Written exercise a ->
Duplicate the records between the line holding "Open the OS" and the line holding "click(471, 509)", inclusive.

======== Selected excerpt

Not something I would try. I'm sure when making fish bait flavour they are not too concerned over purity and cleanliness during manufacturing.
Anchovy flavour vape.... now that can work if they pull off the intense saltiness


----------



## CraftyZA (1/11/14)

Just had an incredible idea for next year halloween.
Rooiaas/redbait extract flavour 
All the fisherman on the forum will know exactly what i speak about...

Reactions: Funny 2 | Can relate 1


----------



## Rob Fisher (1/11/14)

CraftyZA said:


> Just had an incredible idea for next year halloween.
> Rooiaas/redbait extract flavour
> All the fisherman on the forum will know exactly what i speak about...



Now why would you even say something like that? Gross Dewd!


----------



## Genosmate (1/11/14)

CraftyZA said:


> Just had an incredible idea for next year halloween.
> Rooiaas/redbait extract flavour
> All the fisherman on the forum will know exactly what i speak about...


Doubt you'll need to make too much and maybe just 3ml bottles.Can't see it catching on but you never know
Just had an idea,I could send some up to you in a jiffy bag,with the SAPO as it is it will probably never arrive so you'll be OK,but it might get the other parcels out of the sorting offices a bit quicker

Reactions: Funny 4


----------

================
======== Provided records

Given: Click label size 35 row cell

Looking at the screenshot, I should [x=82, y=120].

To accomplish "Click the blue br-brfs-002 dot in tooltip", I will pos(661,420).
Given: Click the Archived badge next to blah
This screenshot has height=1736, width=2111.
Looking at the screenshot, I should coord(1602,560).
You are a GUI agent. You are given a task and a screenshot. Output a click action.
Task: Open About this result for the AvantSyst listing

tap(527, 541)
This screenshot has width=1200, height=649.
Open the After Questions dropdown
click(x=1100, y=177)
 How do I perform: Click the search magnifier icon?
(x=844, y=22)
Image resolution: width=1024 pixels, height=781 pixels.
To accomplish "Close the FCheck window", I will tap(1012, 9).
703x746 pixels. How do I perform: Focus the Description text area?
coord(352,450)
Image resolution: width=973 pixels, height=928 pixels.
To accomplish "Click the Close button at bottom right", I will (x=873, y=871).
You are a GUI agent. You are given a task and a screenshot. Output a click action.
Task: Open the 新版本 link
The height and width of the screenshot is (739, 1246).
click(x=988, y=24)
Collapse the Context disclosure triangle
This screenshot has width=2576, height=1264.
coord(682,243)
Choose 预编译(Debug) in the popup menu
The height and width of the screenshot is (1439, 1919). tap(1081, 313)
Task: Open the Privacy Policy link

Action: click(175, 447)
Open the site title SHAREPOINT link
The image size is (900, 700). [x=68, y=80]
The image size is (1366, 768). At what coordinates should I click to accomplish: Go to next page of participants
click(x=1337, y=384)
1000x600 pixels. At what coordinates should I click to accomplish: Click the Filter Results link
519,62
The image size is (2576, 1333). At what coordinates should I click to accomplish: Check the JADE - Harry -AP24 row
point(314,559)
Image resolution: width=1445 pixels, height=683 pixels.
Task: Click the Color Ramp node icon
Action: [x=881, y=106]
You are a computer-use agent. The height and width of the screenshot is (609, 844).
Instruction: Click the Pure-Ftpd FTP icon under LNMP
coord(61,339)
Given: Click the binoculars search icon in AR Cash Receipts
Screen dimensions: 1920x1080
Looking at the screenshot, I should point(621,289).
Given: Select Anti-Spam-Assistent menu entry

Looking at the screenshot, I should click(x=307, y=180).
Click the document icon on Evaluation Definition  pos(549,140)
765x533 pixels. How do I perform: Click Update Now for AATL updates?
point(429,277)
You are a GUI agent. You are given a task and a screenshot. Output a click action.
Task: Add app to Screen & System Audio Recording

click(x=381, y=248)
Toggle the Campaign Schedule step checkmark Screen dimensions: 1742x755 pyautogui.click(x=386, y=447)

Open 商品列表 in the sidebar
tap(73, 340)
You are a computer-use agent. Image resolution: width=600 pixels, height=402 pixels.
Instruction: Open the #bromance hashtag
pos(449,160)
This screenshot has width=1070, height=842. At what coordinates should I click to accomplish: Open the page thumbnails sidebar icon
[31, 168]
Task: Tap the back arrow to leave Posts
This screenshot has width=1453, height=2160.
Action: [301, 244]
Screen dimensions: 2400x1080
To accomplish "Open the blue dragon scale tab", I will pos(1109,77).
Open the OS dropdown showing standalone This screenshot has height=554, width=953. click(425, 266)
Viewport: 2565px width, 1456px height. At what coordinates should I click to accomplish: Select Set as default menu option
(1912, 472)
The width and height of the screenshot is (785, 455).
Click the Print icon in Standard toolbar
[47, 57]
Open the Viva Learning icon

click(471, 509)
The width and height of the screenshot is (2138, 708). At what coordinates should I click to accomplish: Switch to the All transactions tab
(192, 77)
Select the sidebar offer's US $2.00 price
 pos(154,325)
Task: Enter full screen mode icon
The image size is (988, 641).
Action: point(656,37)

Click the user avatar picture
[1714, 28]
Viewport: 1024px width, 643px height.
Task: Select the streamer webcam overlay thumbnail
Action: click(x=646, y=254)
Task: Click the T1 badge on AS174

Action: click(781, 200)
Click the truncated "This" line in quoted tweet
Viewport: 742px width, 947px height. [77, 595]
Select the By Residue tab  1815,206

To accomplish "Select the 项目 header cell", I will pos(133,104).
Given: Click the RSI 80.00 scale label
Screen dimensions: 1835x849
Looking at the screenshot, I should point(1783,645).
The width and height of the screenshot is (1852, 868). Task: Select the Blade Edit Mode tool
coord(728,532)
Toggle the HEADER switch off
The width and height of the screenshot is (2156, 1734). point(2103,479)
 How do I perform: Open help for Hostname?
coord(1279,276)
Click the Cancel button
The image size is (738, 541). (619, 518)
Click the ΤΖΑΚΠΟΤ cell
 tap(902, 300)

================

Written exercise b ->
In the forum thread, what flavour does CraftyZA propose for next year's Halloween?

Expected output a ->
Open the OS dropdown showing standalone This screenshot has height=554, width=953. click(425, 266)
Viewport: 2565px width, 1456px height. At what coordinates should I click to accomplish: Select Set as default menu option
(1912, 472)
The width and height of the screenshot is (785, 455).
Click the Print icon in Standard toolbar
[47, 57]
Open the Viva Learning icon

click(471, 509)

Expected output b ->
Rooiaas/redbait extract flavour.